In the latest futuristic crime TV show from Fox, a multi-billionaire vows to change his city after a criminal attack and a devastating personal loss. He isn’t Batman, and he doesn’t dress up in a costume to fight criminals: he buys a police department and takes on street crime with an arsenal of high-tech gadgets. APB is a fun show, but it missed out being anything more than light escapism.
The show is loosely based off of 2015 New York Times Magazine feature, Who Runs The Streets of New Orleans?, about an industrialist named Sidney Torres. Following Hurricane Katrina, crime in New Orleans spiked. Torres’ home was burglarized. So with the fortune his sanitation company made during the cleanup of the city, he created the French Quarter Task Force, an off-duty police detail. An accompanying app allowed civilians to report crimes as they were happening.
In the show, Justin Kirk stars as Gideon Reeves, a billionaire wonderboy who made his fortune building rockets, military hardware, computers, and robots, giving him a net worth of $100 billion. (Bill Gates, by comparison, is only worth a measly $85 billion.) While coming home from a product demonstration, he stops at a store to get some cigarettes, only to walk into an armed robbery. When he tries to call 911, he’s put on hold and attacked. His friend is shot and killed, the thieves flee, and when the 911 operator picks up, he screams into the phone: “Where the hell are you people?”
Weeks later, brooding over the incident, he shows up at a local council meeting and asks for something unconventional. He wants to take over the local police precinct, which has been subjected to devastating budget cuts. He’ll outfit it with the latest crimefighting technology. Turn down his offer, he tells the council, and he’ll fund all of their political opponents and install new politicians who’ll accept his proposal. He takes over the 13th District, creates a phone app, and outfits his cops with all types of advanced (and expensive) body armor, body cameras, weapons, drones, computers, and coffee machines. Reeves is a bit like Iron Man’s Tony Stark. He has a lot of money, he gets tuned into a societal issue when it finally affects him personally, and he decides to put his energy into solving a problem that the government just hasn’t gotten around to addressing.
Before long, he’s won over the skeptical police force, and they take to the streets with all the resources of a billionaire at their disposal. There are hitches: not all the tech works as planned right off the bat, and the first reports are false alarms from people checking on whether Reeves is serious about his project. But before long, they catch a real report and quickly capture a suspect, aided by a cell-phone video that a civilian texted in. By the end of the episode, the entire city has begun to adopt Reeves’ app. The next couple of episodes settle into a predictable pattern: Reeves has some big ideas for how he can disrupt policing, and he introduces a new gadget, while officer Amelia Murphy (Natalie Martinez) helps keep him grounded by introducing him to the gritty nature of police work.

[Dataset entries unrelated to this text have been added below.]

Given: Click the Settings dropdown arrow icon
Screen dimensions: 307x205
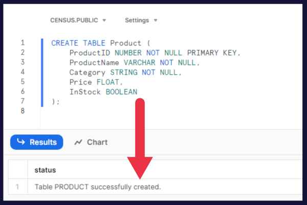Looking at the screenshot, I should coord(156,20).
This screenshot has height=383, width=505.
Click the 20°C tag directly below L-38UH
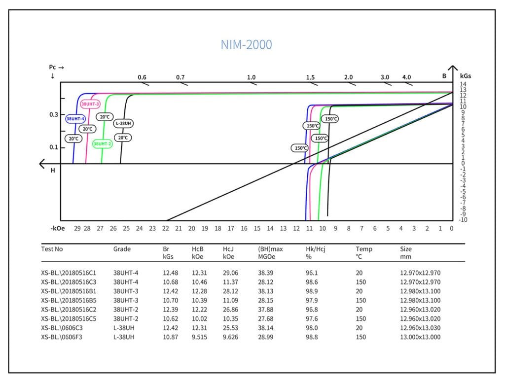tap(122, 138)
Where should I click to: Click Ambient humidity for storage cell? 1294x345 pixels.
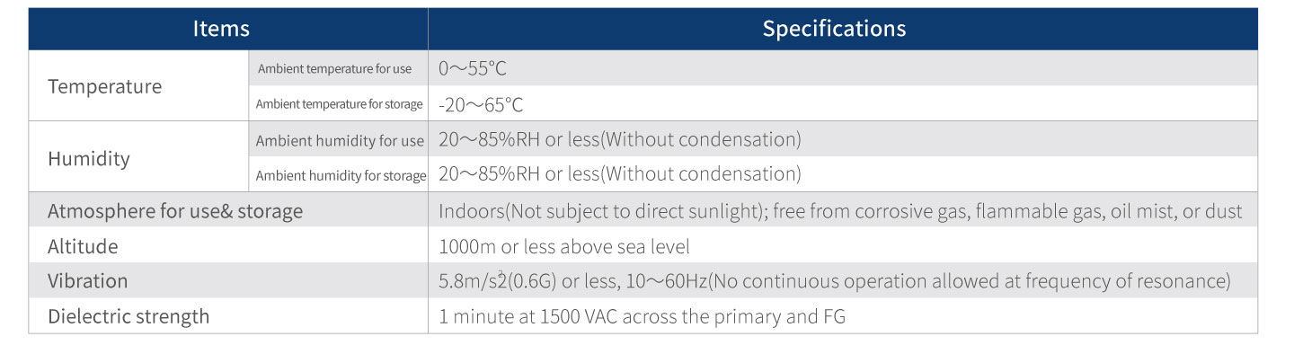pyautogui.click(x=341, y=176)
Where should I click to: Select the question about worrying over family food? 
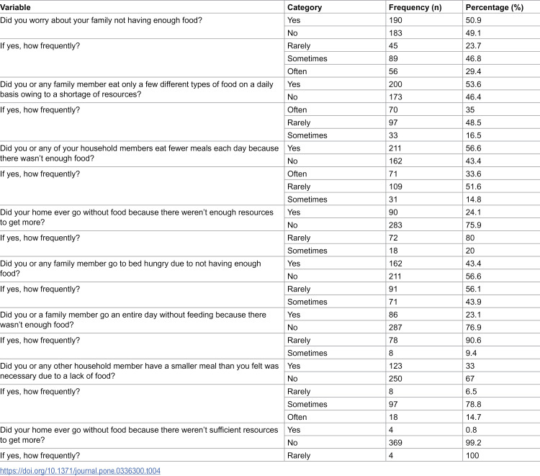(x=101, y=20)
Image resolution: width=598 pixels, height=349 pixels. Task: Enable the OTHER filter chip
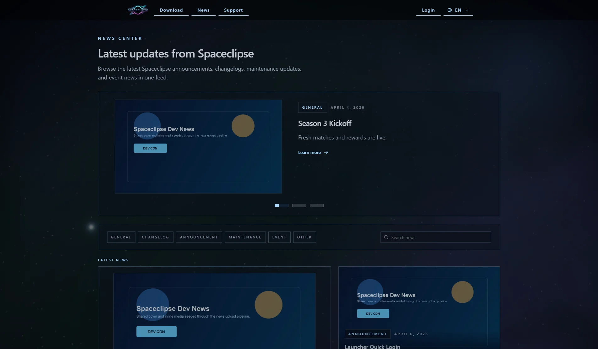pyautogui.click(x=304, y=237)
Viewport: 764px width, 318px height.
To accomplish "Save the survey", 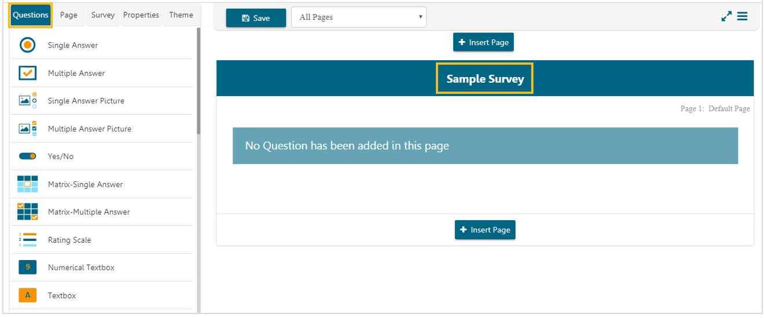I will 256,18.
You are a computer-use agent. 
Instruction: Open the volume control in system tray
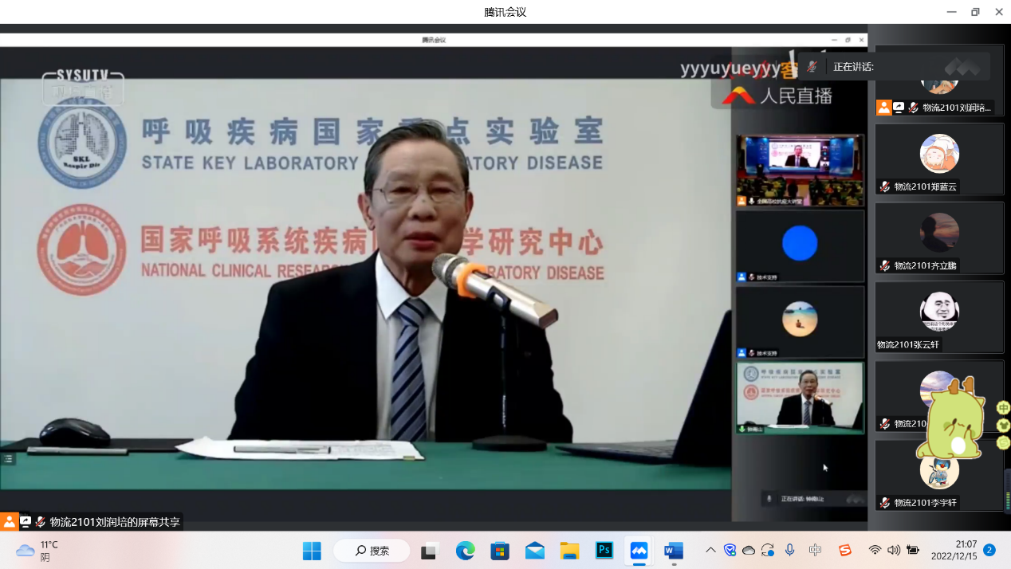point(894,550)
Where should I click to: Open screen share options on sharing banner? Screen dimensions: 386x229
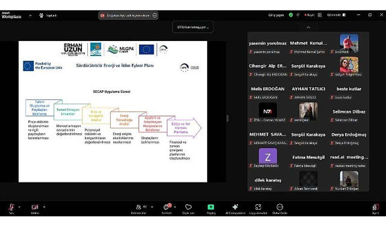click(155, 15)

Science fiction television often looks five minutes into the future to figure out what’s coming next, and APB has a nice formula that makes it a fun escape each week. Unfortunately, the show feels as though it’s missing out on a lot. It imagines that technology is the only way to solve the world’s problems, while ignoring the underlying issues that caused the crime in the first place. The initial episodes also ignore the huge and relevant implications of police co-opting civilians as a surveillance force, and the notion of privatized law enforcement run by one incredibly wealthy individual with an agenda of revenge. So far, Reeves seems benevolent enough in his intentions, but it’s still a troubling idea.
Two other stories come to mind while watching APB: Steven Spielberg’s film Minority Report and CBS’s excellent show Person of Interest. Both stories work because they look beyond the gadgets, and tackle some big underlying issues around privacy, guilt, and wealth inequality. The difference between APB and those stories is that Steven Spielberg and Jonathan Nolan recognized how scary this type of future can be, and took advantage of the queasier questions that impersonal, tech-driven law enforcement can raise.

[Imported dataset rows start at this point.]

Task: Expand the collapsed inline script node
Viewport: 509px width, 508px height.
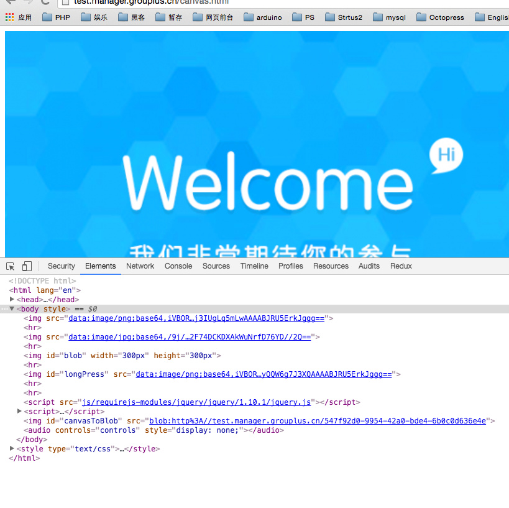Action: [x=19, y=412]
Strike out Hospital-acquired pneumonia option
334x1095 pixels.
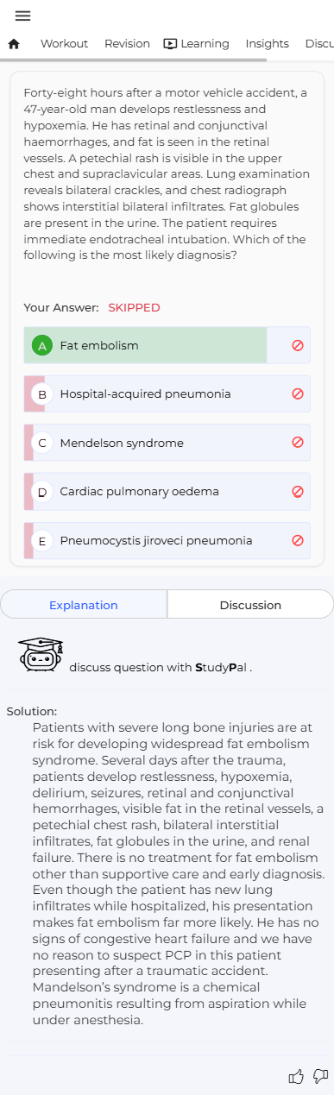298,393
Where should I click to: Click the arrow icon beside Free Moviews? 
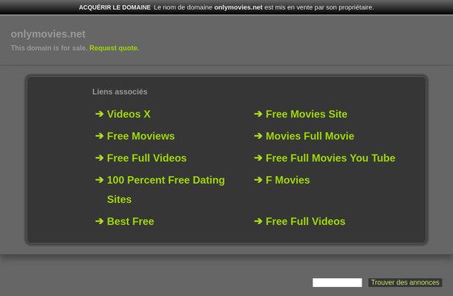(99, 136)
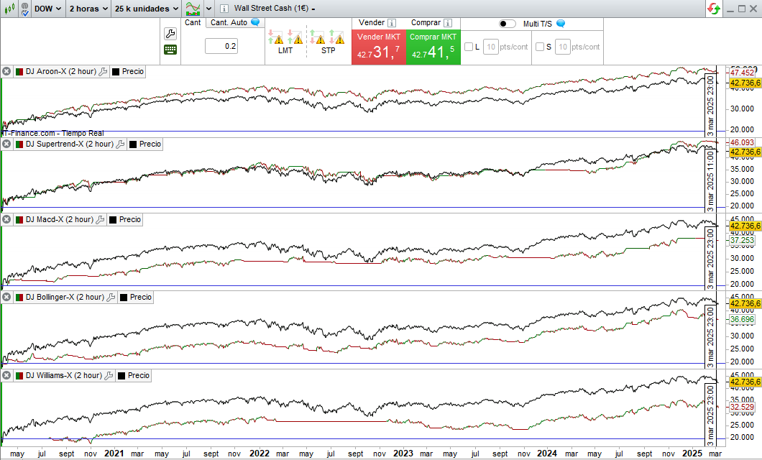This screenshot has height=460, width=762.
Task: Open the indicators icon in top toolbar
Action: pos(193,9)
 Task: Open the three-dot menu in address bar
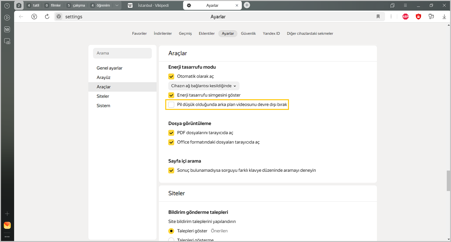click(x=391, y=17)
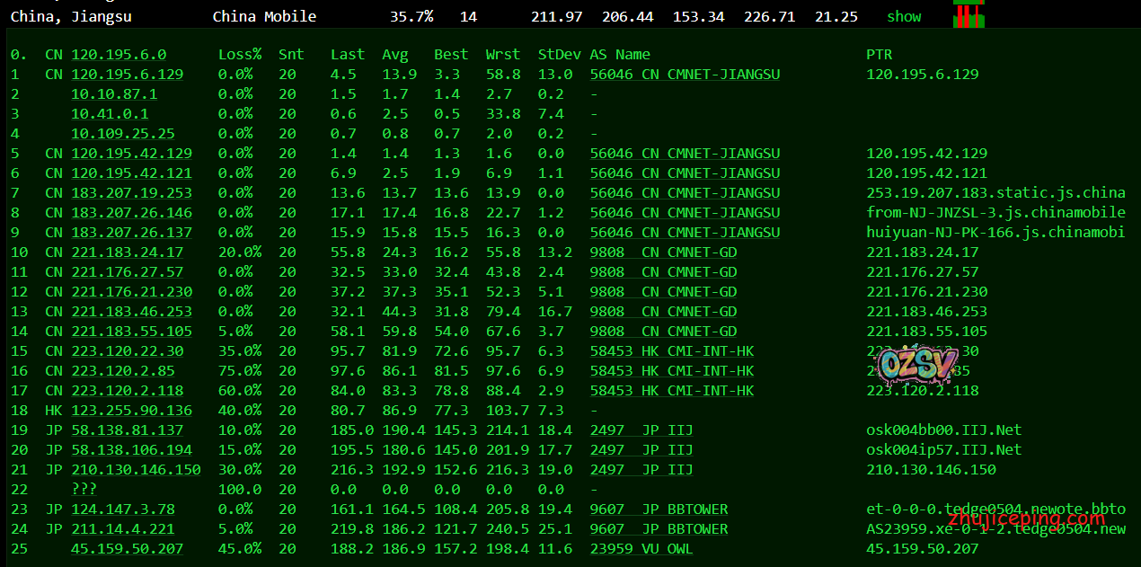Image resolution: width=1141 pixels, height=567 pixels.
Task: Click AS 23959 VU OWL link
Action: pos(641,549)
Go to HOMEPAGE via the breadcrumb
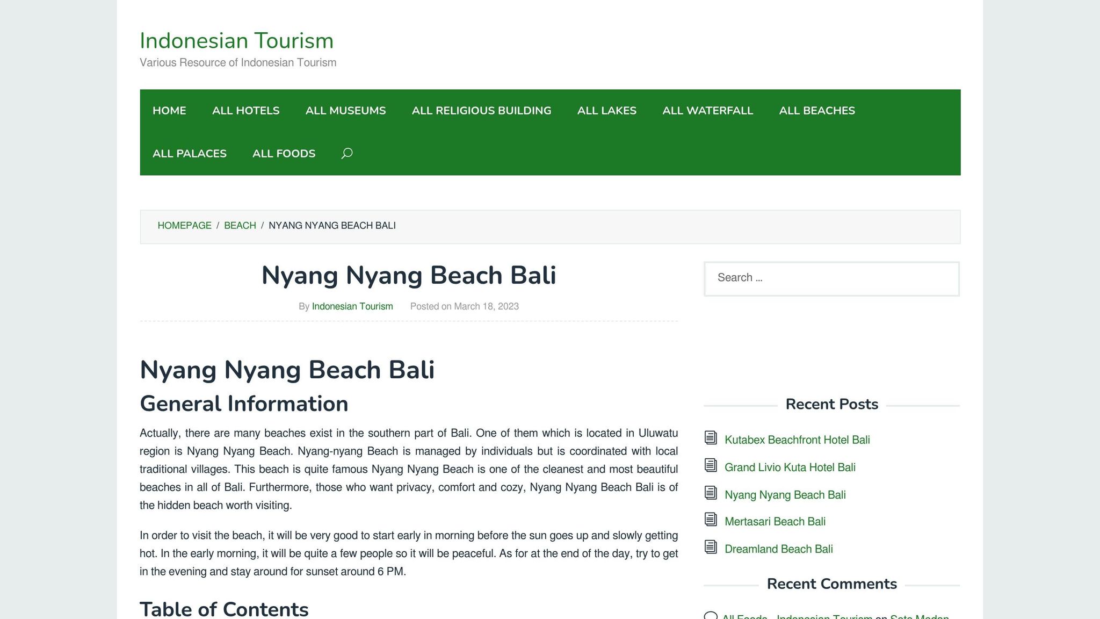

APB seems to represent a series of law-enforcement ideals that we’d like to believe in, even if they’re almost entirely unrealistic. With advances in cameras, computers, drones, and the like coming every single day, the idea that new technology is somehow the silver bullet when it comes to crime-fighting is enormously appealing. But large organizations like government bureaucracies are slow to change — the nation’s nuclear forces are finally phasing out floppy disks this year. So far, the series is fun, mindless entertainment. But unless the series evolves significantly down the road, it’s an enormous missed opportunity to present a story that digs into our very real problems with policing and technology, and examines them in a meaningful, dramatic way.